Autoindustrie

Carlos Ghosn fordert von Renault 800.000 Euro Pension

Der frühere Konzernchef von Renault und Nissan, der inzwischen aus der Haft in Japan in den Libanon geflohen ist, fordert vom französischen Autobauer 800.000 Euro Jahrespension und Aktien im Wert von 15 Mio. Euro. Französische Gewerkschafter und Politiker sprechen von "Skandal".

"Unanständig" - "ein Skandal": Der frühere Renault-Chef Carlos Ghosn will den französischen Autokonzern auf eine Summe in zweistelliger Millionenhöhe verklagen und stößt damit in Frankreich auf Empörung. Unter anderem will Ghosn Renault nach seiner Flucht aus Japan zur Herausgabe von Aktien im Wert von gut 15 Millionen Euro zwingen sowie zu einer jährlichen Pensionszahlung von fast 800.000 Euro.

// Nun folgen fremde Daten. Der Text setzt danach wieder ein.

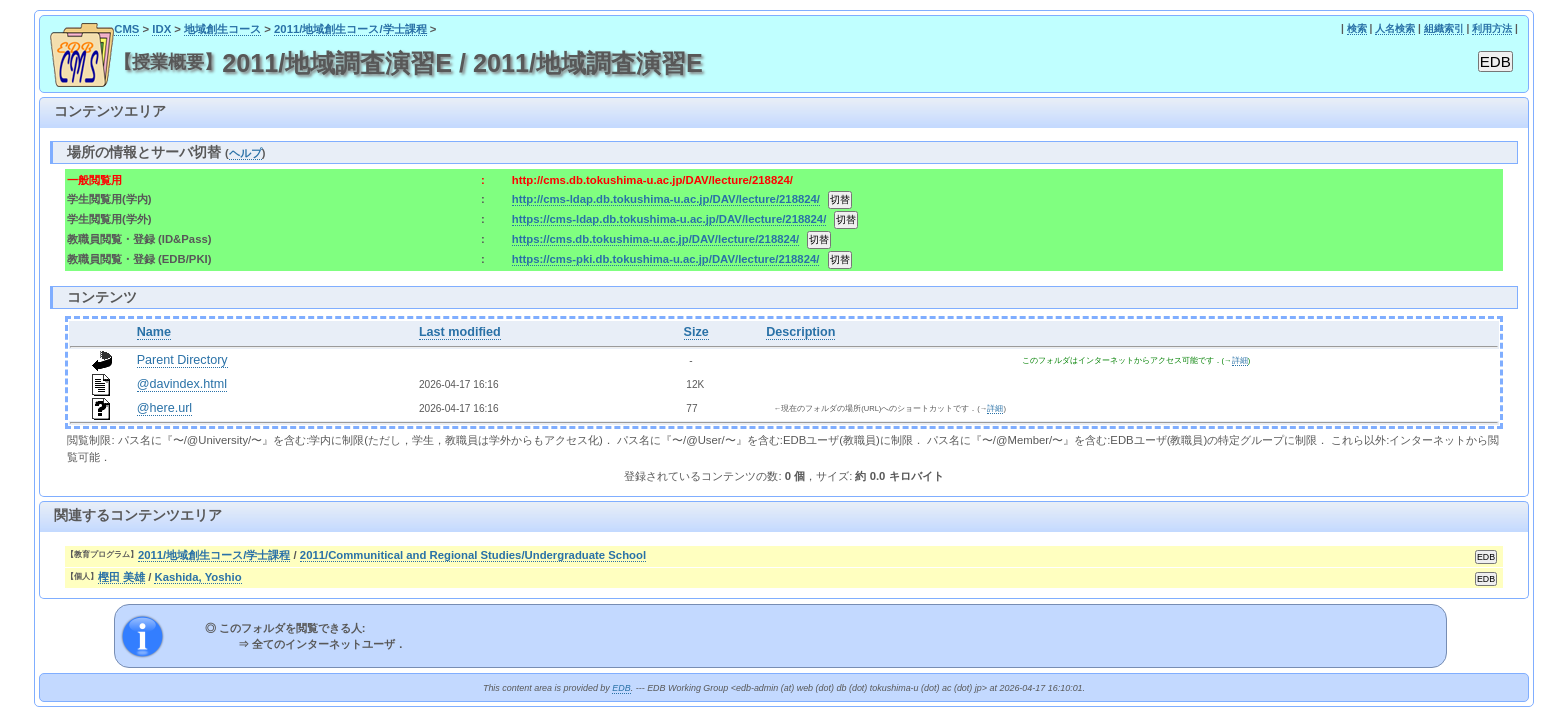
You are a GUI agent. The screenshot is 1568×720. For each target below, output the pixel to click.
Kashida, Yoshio (197, 577)
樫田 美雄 (121, 577)
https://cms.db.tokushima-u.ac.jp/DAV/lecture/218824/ (655, 239)
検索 (1357, 28)
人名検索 (1395, 28)
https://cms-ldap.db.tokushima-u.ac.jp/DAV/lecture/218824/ (669, 219)
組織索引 (1444, 28)
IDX (161, 29)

Von einem "unanständigen" Manöver Ghosns sprach am Dienstag der Chef der einflussreichen Gewerkschaft CGT, Philippe Martinez. "Carlos Ghosn hat zehntausende Arbeitsplätze in der Renault-Gruppe gestrichen", sagte er dem Sender LCI. "Nun will selbst er vor Gericht ziehen wie ein gefeuerter Renault-Angestellter." Ein Abgeordneter der französischen Linkspartei La France Insoumise (Das unbeugsame Frankreich) nannte Ghosns Vorgehen "skandalös".

Ghosn hatte zuvor aus dem libanesischen Exil bekanntgegeben, dass er gegen Renault vor das Pariser Handels- und Arbeitsgericht ziehen will. Der Autokonzern habe die vertraglich vereinbarten Zahlungen an ihn vor einem Jahr mit der Begründung gestrichen, er sei zurückgetreten, sagte Ghosn dem französischen Sender France 5. "Ich bin überhaupt nicht zurückgetreten: ich habe mich von meinem Posten zurückgezogen, weil ich im Gefängnis saß", sagte Ghosn.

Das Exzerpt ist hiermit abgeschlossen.